begin Recorded information

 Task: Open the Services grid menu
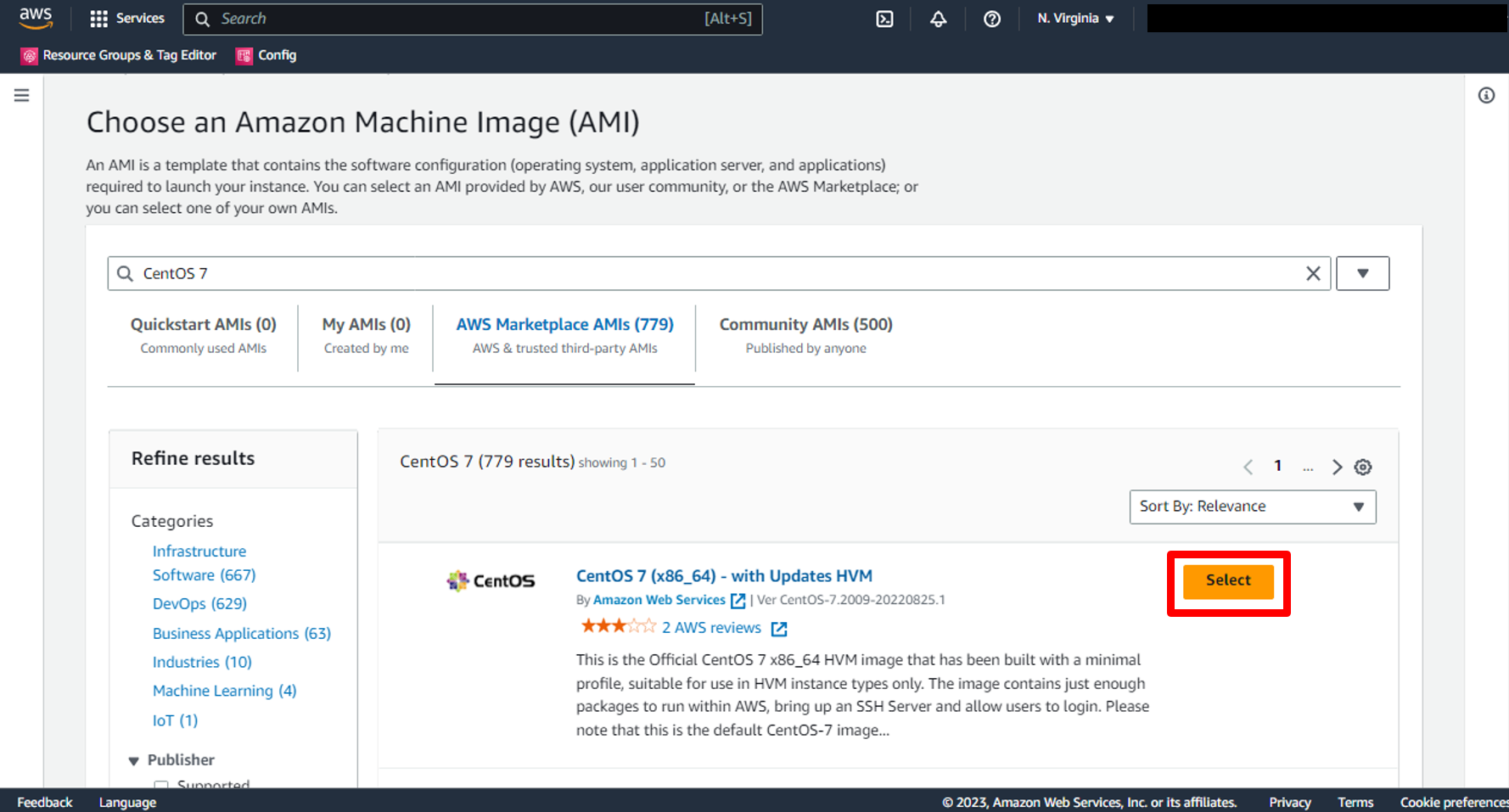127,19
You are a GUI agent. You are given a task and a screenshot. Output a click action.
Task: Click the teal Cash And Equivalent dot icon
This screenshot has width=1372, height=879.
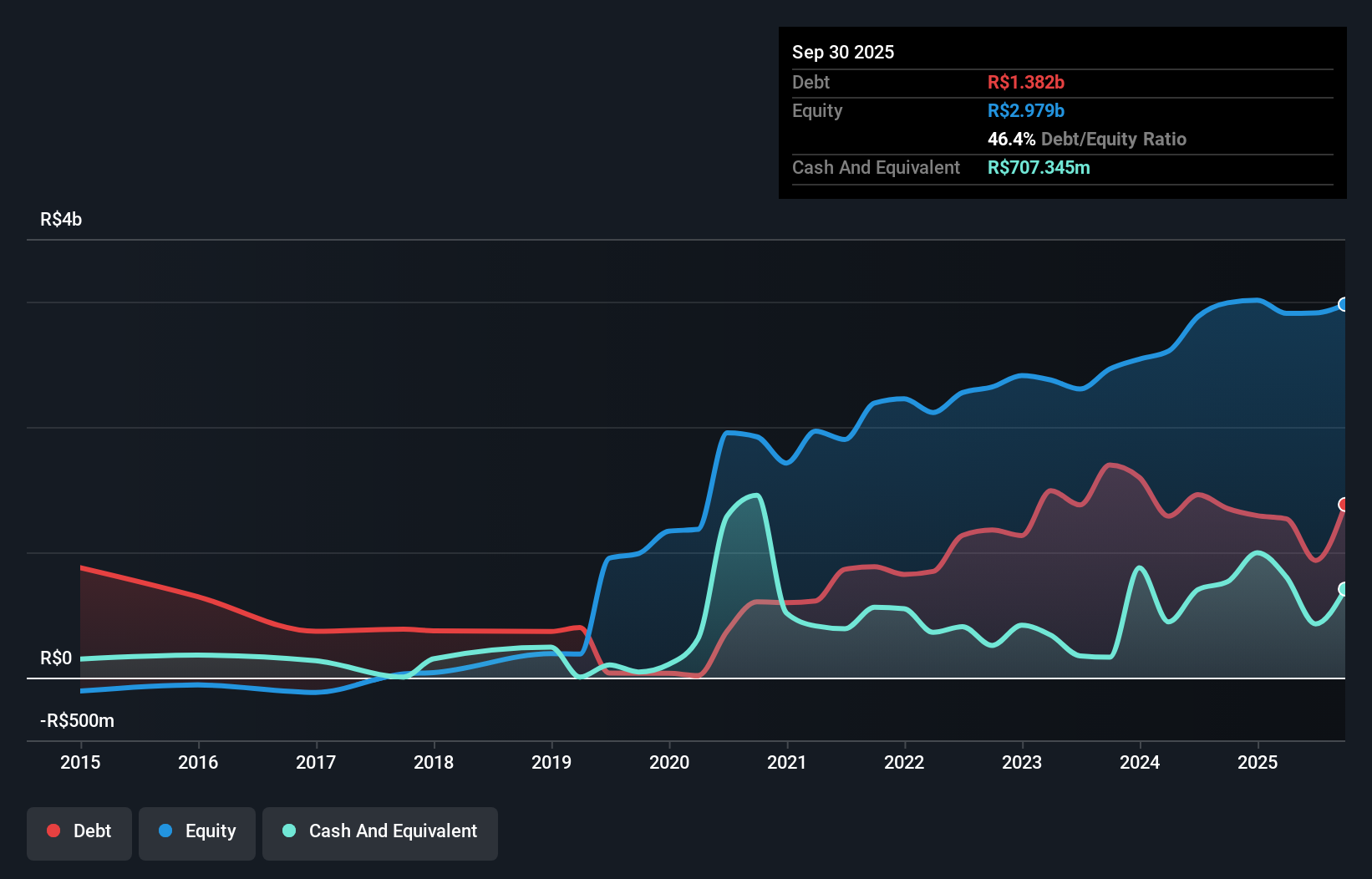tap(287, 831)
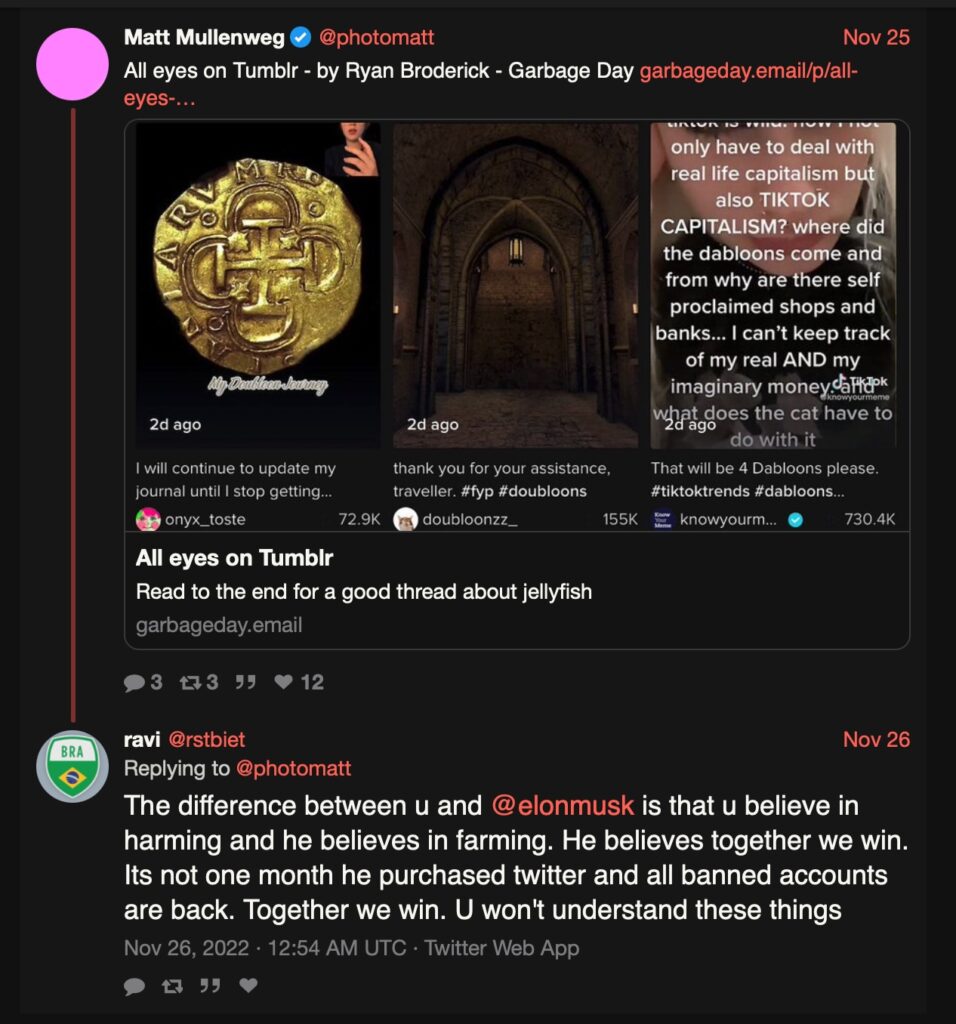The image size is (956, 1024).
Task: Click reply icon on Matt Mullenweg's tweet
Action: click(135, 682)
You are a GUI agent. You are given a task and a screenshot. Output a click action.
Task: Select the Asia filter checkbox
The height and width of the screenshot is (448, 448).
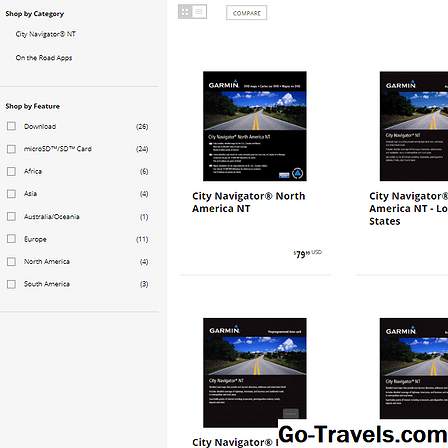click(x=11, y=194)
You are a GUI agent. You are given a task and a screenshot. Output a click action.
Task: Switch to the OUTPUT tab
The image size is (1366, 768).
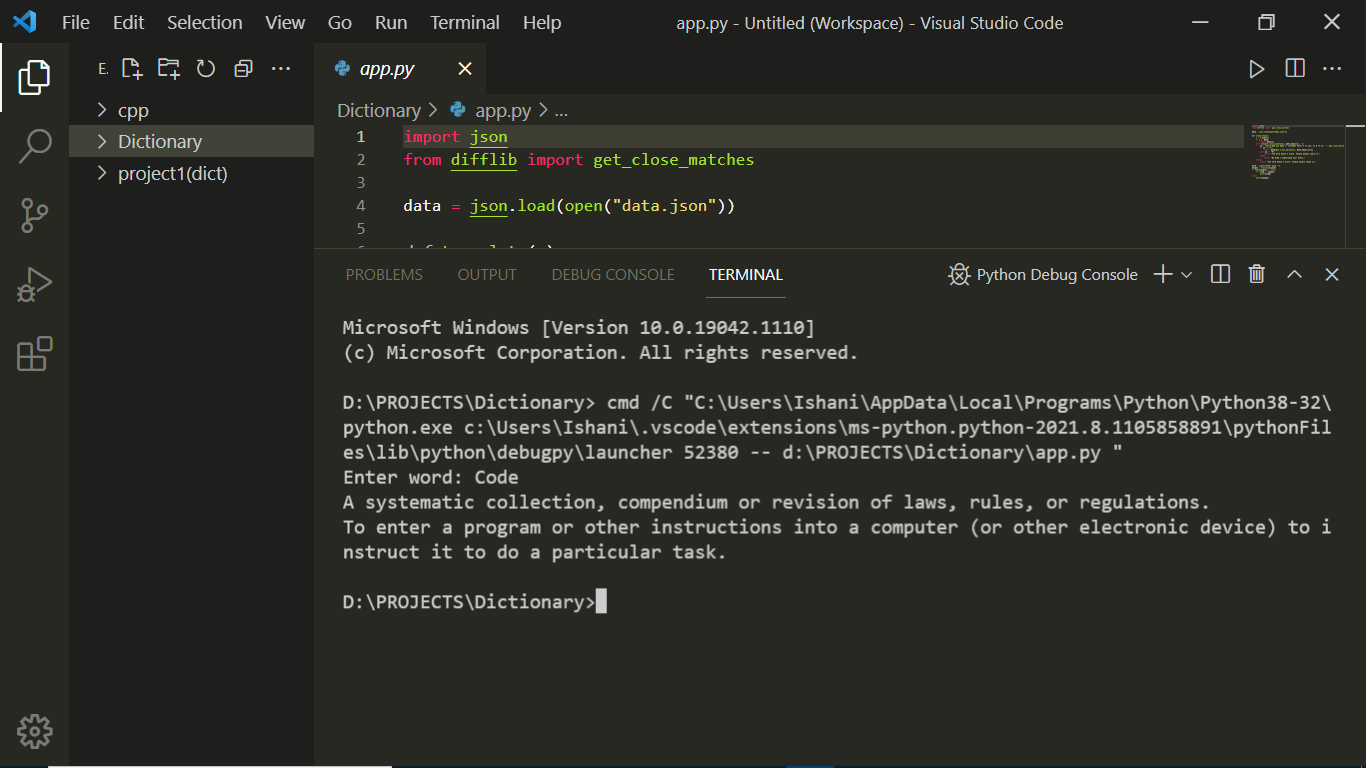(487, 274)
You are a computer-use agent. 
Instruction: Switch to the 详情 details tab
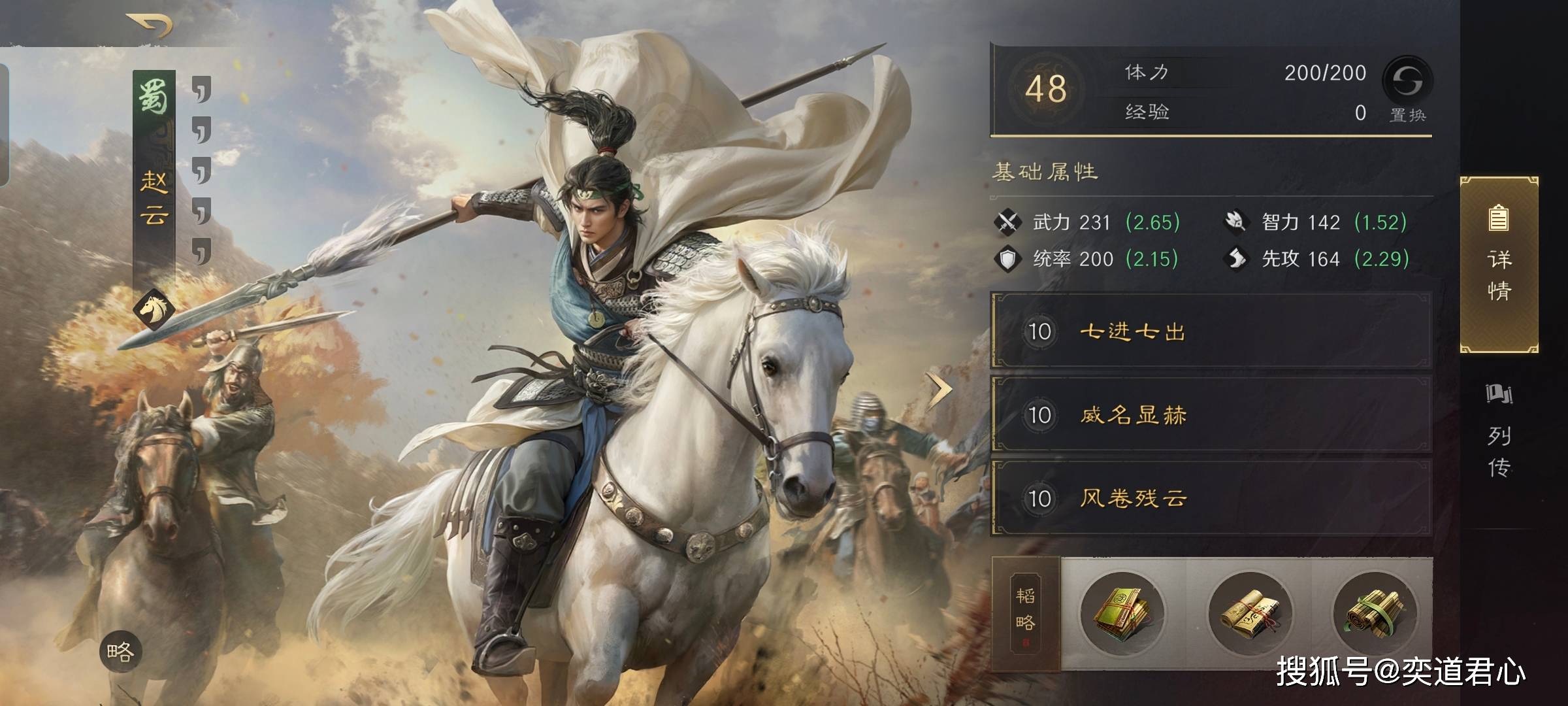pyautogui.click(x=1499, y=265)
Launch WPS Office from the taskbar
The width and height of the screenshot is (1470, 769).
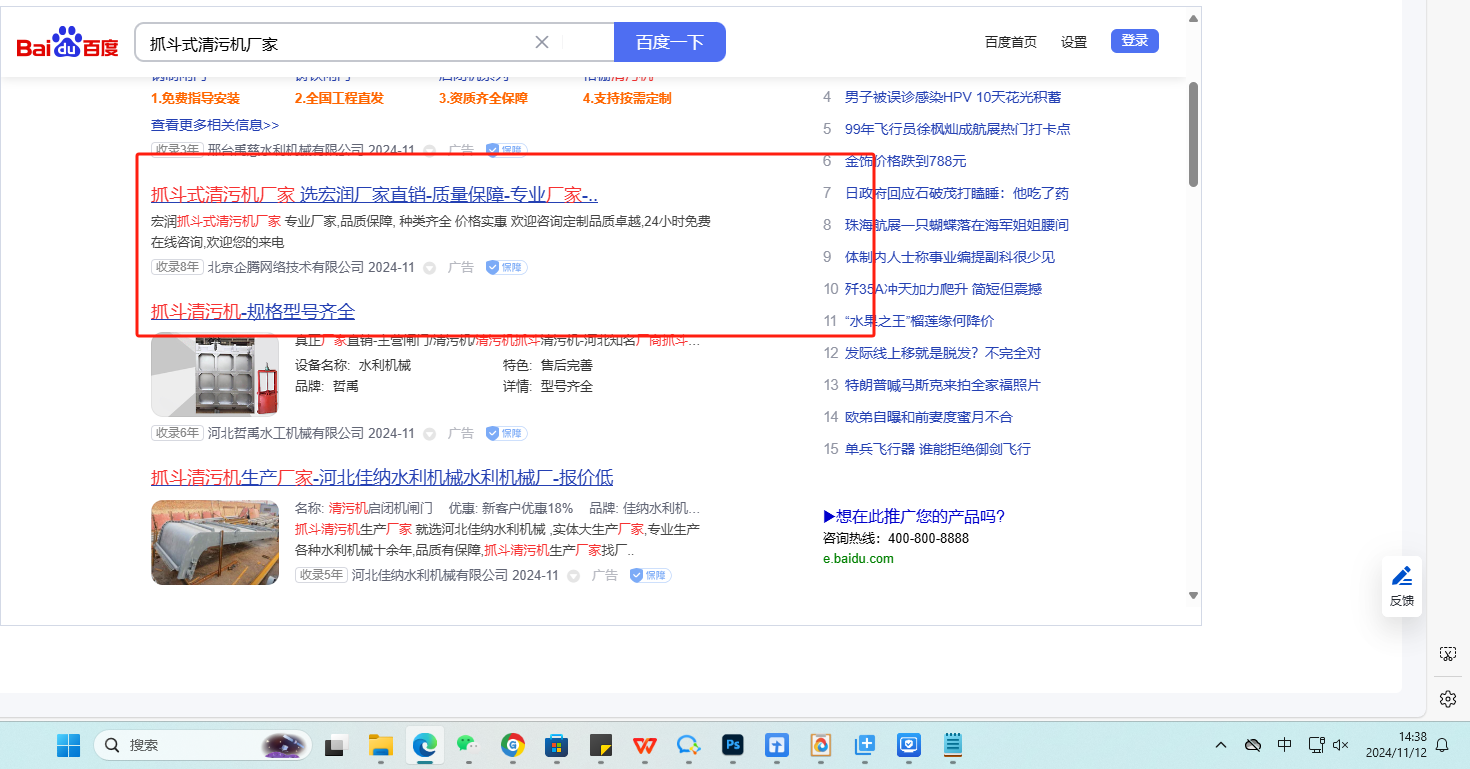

end Recorded information

#### Exercise task
Copy out the records from the line with "Launch WPS Office from the taskbar" through the end of the records, both included, and leave out the pictures.

#### Exercise solution
Launch WPS Office from the taskbar
The width and height of the screenshot is (1470, 769).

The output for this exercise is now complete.